- 4 cups sliced fresh carrots
- 1 can (14 ounces) sweetened condensed milk
- 2 eggs
- 1 teaspoon pumpkin pie spice
- 1/2 teaspoon ground cinnamon
- Dash salt
- 1 unbaked pastry shell (9 inches)
- 1 cup chopped pecans
- 1/2 cup packed brown sugar
- 3 tablespoons butter, melted
- Add 1 in. of water to a large saucepan; add carrots. Bring to a boil. Reduce heat; cover and cook for 9-11 minutes or until tender. Drain and cool.
- Place the carrots, milk, eggs, pumpkin pie spice, cinnamon and salt in a blender. Cover and process until pureed; process 1 minute longer. Pour into pastry shell. Combine the pecans, brown sugar and butter; sprinkle over filling.

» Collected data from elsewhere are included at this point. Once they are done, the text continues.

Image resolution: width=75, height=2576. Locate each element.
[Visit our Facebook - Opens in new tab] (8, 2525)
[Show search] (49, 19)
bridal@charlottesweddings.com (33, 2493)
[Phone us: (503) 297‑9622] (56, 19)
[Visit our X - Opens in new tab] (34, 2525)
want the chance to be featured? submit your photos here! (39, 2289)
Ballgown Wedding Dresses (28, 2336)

- Bake at 375° for 45-50 minutes or until a knife inserted near the center comes out clean and edges are browned. (Cover edges of crust with foil during the last 20 minutes to prevent overbrowning if necessary.) Cool on a wire rack. Refrigerate leftovers. Yield: 6-8 servings.

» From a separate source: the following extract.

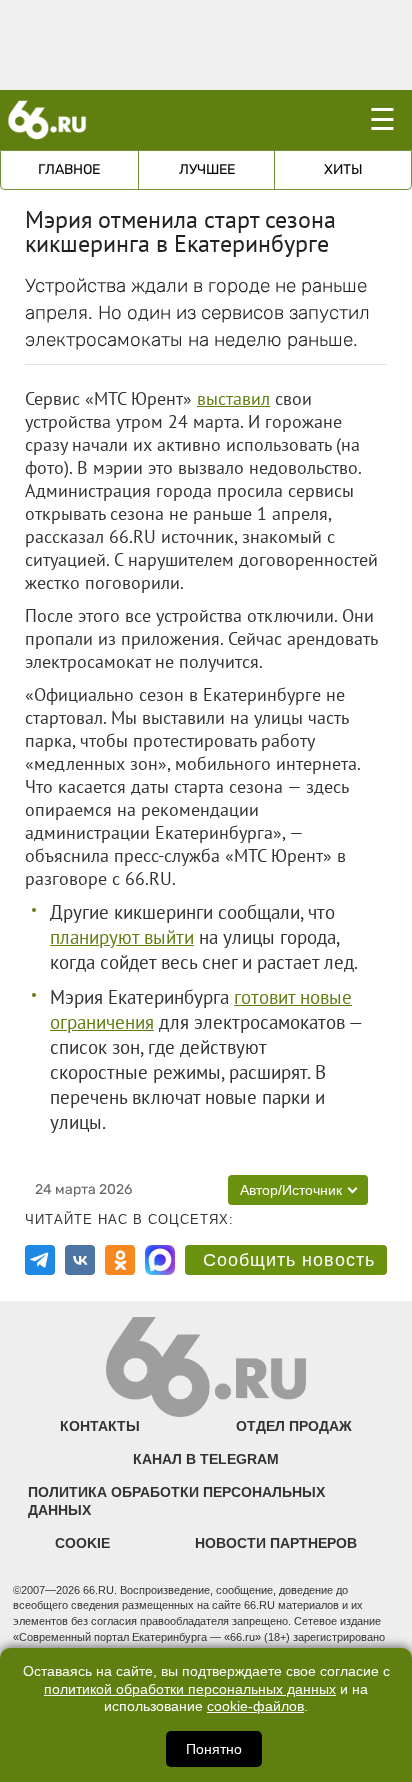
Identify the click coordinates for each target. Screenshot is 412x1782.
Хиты (343, 169)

Reviews forPecan-Topped Carrot Pie
"This delicious pie was a a keeper and a hit!!"
"I followed this recipe exactly as written and it turned out perfectly. It received lots of compliments at Thanksgiving from both pumpkin-pie-loving and pecan-pie-loving family. The idea had been to kill two birds with one stone, and it definitely worked. I would make this pie again even for a non-holiday."

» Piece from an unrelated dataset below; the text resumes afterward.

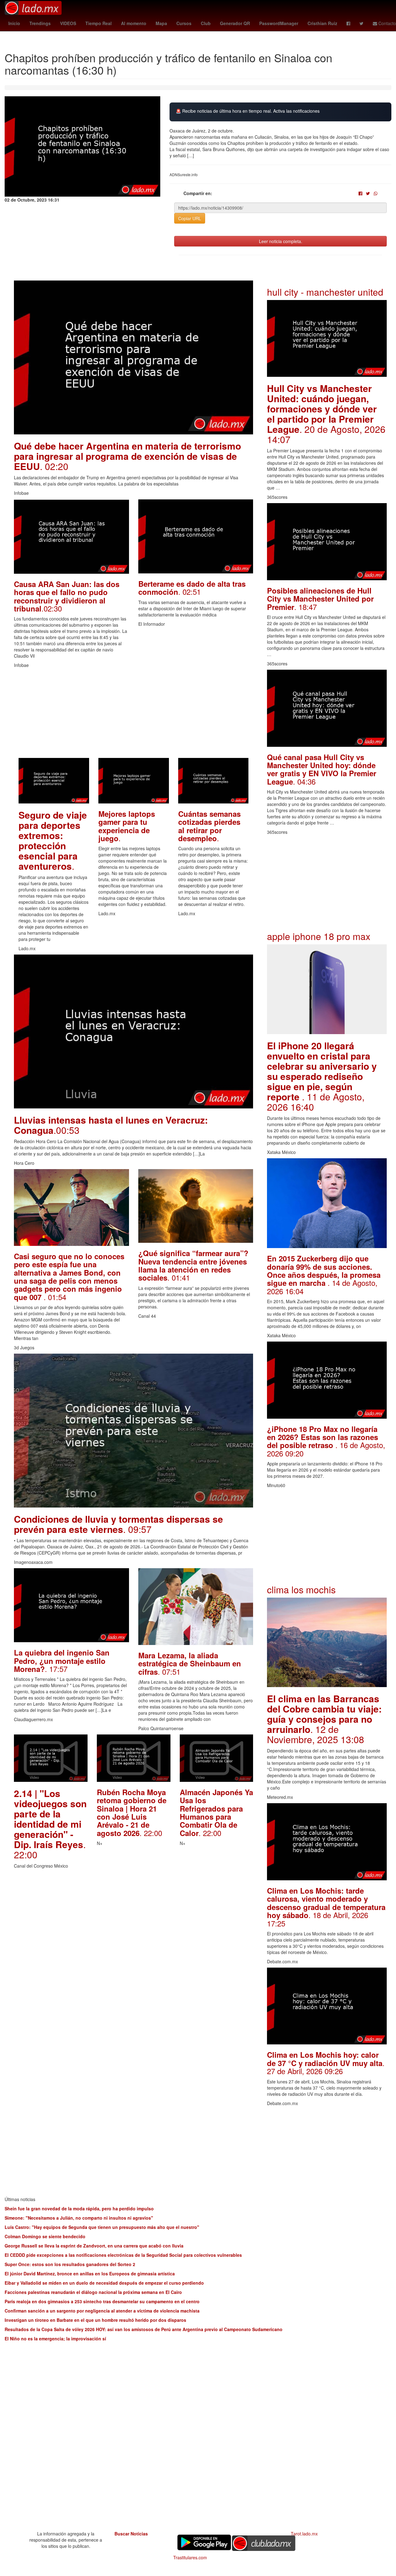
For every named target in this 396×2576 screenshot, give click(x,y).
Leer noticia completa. (280, 241)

"This has a great flavor and is easy to make. I made it in a graham cracker crust instead & it was tasty!"
"What a great recipe!! I made this with a ginger snap crust in a 9" spring-form pan. As I was out of pumpkin pie spice, I substituted 1 tsp cinnamon, 1/2 tsp nutmeg, 1/2 tsp ginger and 1/2 tsp cloves. I have also substituted half-and-half or evaporated milk for the sweetened condensed milk."
"I tried this recipe and found my family absolutely loved it. I will definitely make it again."
"Delicious--unless you tell someone it is carrot they will never know. What a great fall treat and awesome way to incorporate veggies into the diet!"